**Work task**. Using the records below, reproduce exactly the lines from the one containing "The image size is (610, 338)." through the end, and nothing more; skip the images.

**Stored items**.
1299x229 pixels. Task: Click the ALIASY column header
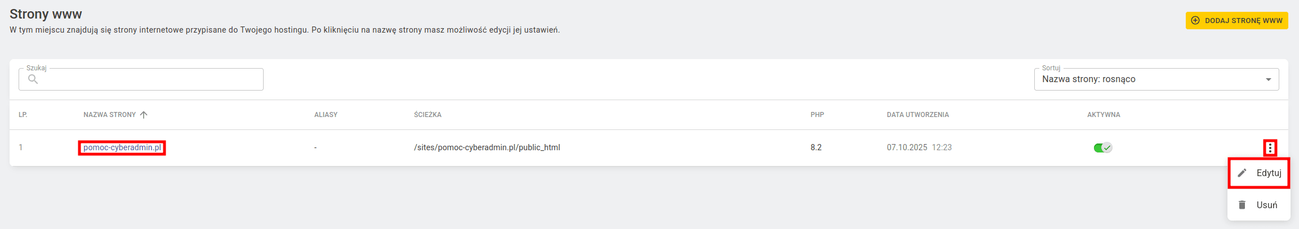326,115
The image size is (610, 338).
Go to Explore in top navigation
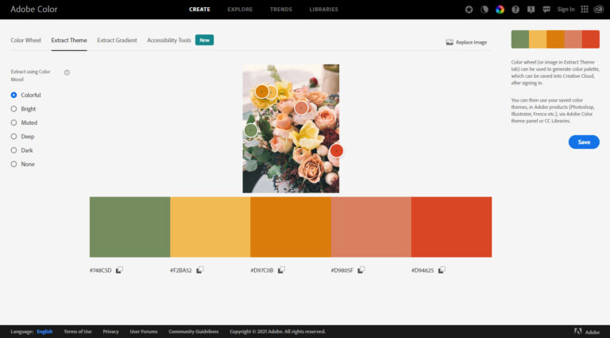click(x=240, y=10)
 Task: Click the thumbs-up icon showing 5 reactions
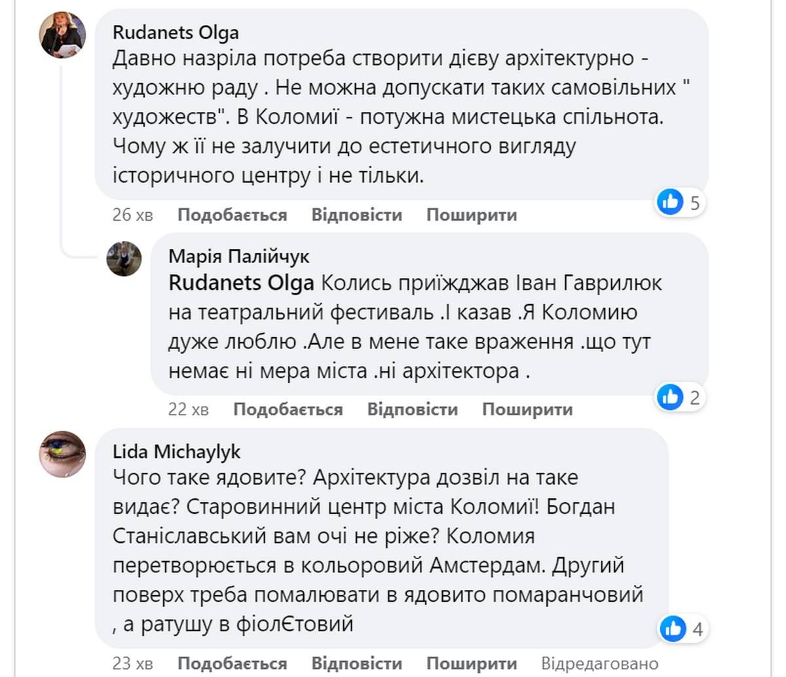669,202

**The completed task**.
The image size is (610, 338).
Go to Explore in top navigation
click(x=240, y=10)
 Task: Click the thumbs-up icon showing 5 reactions
669,202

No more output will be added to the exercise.